Petrofac issues the following pre-close trading update ahead of the announcement of its full year results for year ending 31 December 2018 on 28 February 2019.
- Trading in line with expectations
- New order intake(1) of US$5.0 billion in the year to date
- Net debt is expected to be around US$250 million at 31 December 2018
Ayman Asfari, Petrofac’s Group Chief Executive, commented:
“We are on course to report good results, which reflect solid operational performance in all our businesses and excellent progress delivering our strategy.
“Healthy new order intake in both our core and growth markets reflects our competitiveness in a market that has seen some delays in contract awards. We have also made excellent progress transitioning back to a capital light business with US$0.8 billion(2) of divestments of non-core assets, realising US$0.5 billion of net divestment proceeds to date.
“Looking forward, we remain focused on securing new orders, delivering operational excellence and maintaining a strong balance sheet. We are well-positioned with a differentiated offering, good backlog and revenue visibility, and high levels of tendering for award in 2019.”

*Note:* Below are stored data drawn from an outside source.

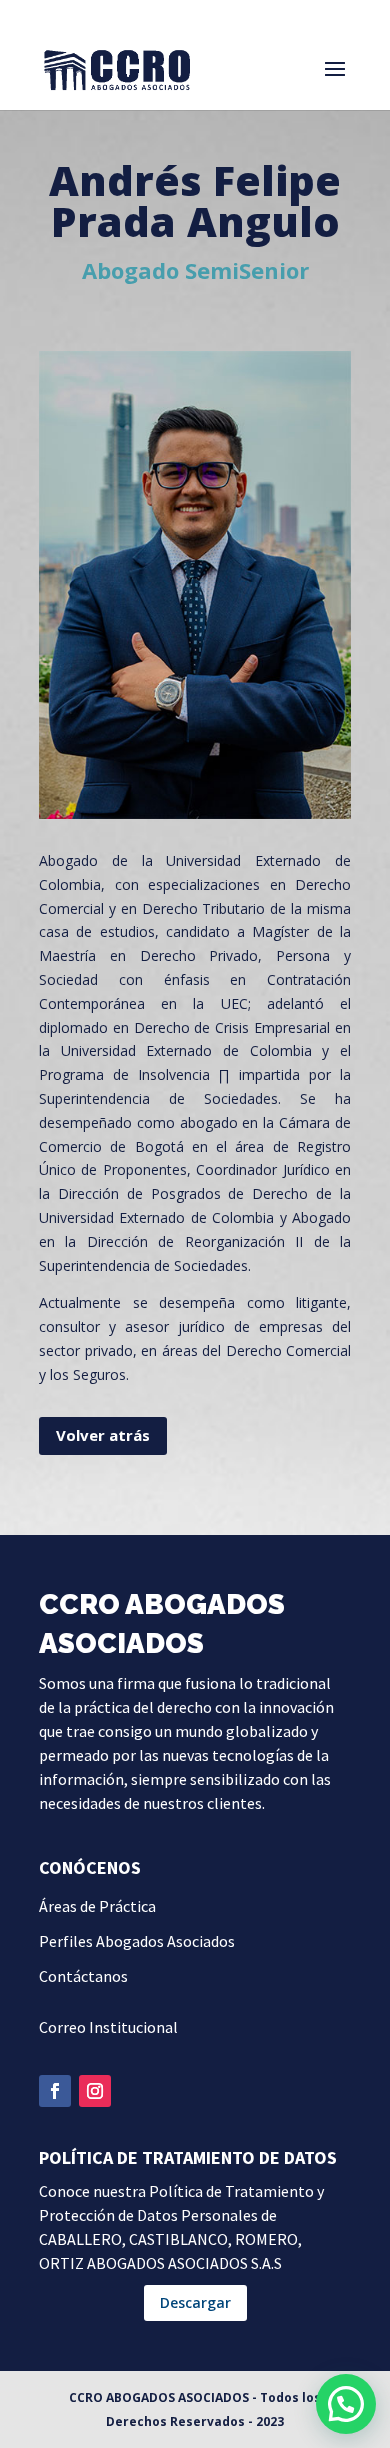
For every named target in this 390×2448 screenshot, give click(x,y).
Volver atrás (103, 1435)
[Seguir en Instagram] (95, 2091)
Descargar (195, 2302)
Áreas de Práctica (97, 1906)
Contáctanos (83, 1976)
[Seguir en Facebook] (55, 2091)
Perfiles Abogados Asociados (137, 1941)
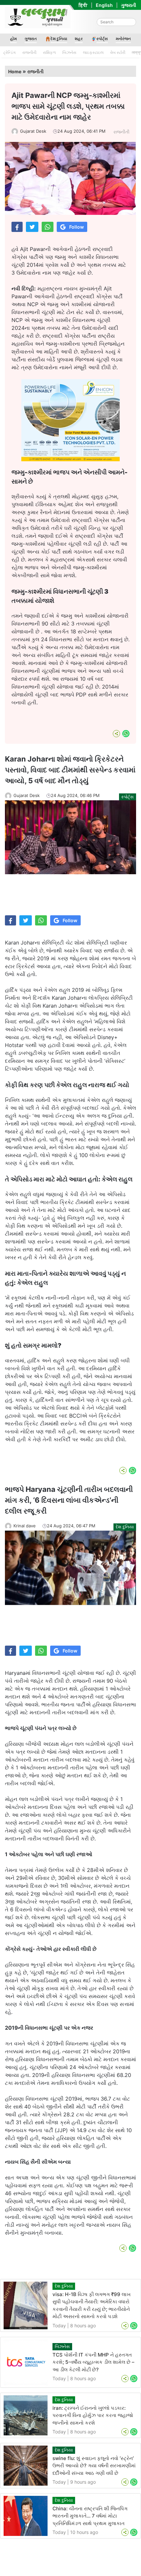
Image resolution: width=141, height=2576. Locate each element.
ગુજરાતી (128, 5)
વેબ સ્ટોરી (117, 52)
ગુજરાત (31, 38)
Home (14, 71)
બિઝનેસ (69, 52)
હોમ (13, 38)
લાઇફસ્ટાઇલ (93, 52)
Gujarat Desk (33, 131)
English (104, 5)
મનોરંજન (123, 38)
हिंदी (83, 5)
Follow (76, 227)
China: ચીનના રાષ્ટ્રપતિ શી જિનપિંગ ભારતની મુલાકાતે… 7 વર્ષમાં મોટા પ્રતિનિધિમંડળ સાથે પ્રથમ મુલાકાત (90, 2515)
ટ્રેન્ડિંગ (9, 52)
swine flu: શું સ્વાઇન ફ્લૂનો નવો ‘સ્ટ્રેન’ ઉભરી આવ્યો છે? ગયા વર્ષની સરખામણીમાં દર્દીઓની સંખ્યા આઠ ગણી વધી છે (94, 2465)
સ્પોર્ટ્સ (102, 38)
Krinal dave (24, 1525)
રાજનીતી (29, 52)
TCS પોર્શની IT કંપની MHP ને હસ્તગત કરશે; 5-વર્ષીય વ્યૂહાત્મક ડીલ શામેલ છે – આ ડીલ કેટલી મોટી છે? (93, 2362)
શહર (79, 38)
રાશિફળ (49, 52)
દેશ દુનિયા (58, 38)
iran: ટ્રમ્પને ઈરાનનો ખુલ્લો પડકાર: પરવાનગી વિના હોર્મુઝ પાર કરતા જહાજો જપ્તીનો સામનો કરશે (92, 2415)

Engineering & Construction (E&C)
We have made solid progress delivering our portfolio of projects. In Kuwait, the Lower Fars Heavy Oil, Manifold Group Trunkline and KNPC Clean Fuels projects are in pre-commissioning or phased hand-over stages. In Abu Dhabi, we recently achieved a major milestone on the Upper Zakum Field Development with the oil facility ready for start up. Elsewhere, the Jazan North and South tank farms, Fadhili sulphur recovery plant and RAPID projects are nearing completion. The topside platform has also been successfully installed on the Borwin 3 offshore wind project in the North Sea.
We have been awarded new orders worth US$3.8 billion in E&C year to date. Of these, US$2.2 billion were awarded in growth markets, including the Thai Oil refinery project in Thailand, three projects in India and an offshore wind project in The Netherlands. We are currently bidding on more than US$15 billion of tenders scheduled for award in the first half of 2019.
Engineering & Production Services (EPS)
The continued resilience of our operations business, short-term extensions of historical contracts in EPS East and good progress on our EPCm (3) projects are off-setting a challenging market environment for brownfield projects in the North Sea.
We have secured US$1.2 billion of awards and extensions in EPS year to date, predominantly in the UK, Oman, Turkey and Iraq.
Integrated Energy Services (IES)
Net production is forecast to be approximately 6.1 mmboe in 2018, in line with guidance (4). The average realised oil price (net of royalties) for the year is expected to be approximately US$61 per barrel of oil equivalent (2017: US$51/boe) reflecting higher oil prices, production mix and hedging activity.
Group backlog stood at US$10.2 billion at 30 November 2018:
30 November 2018
31 December 2017
Engineering & Construction
Engineering & Production Services
Net debt is expected to be around US$250 million at 31 December 2018 (2017: US$0.6 billion), benefitting from lower capital expenditure, a working capital inflow in the second half of 2018 and approximately US$0.5 billion of net divestment proceeds. We continue to review options for our remaining non-core assets, consistent with our strategy to reduce capital intensity.
Alastair Cochran, Chief Financial Officer, will host a conference call for analysts and investors at 8am today.
(1) New order intake comprises new contract awards and extensions, net variation orders and the rolling increment attributable to EPS contracts which extend beyond five years. Order intake is not an audited measure.
(2) Gross consideration, including firm, deferred and contingent consideration.
(3) Engineering, Procurement and Construction Management.
(4) 2018 full year net production guidance is 6-7 million barrels of oil equivalent (mmboe).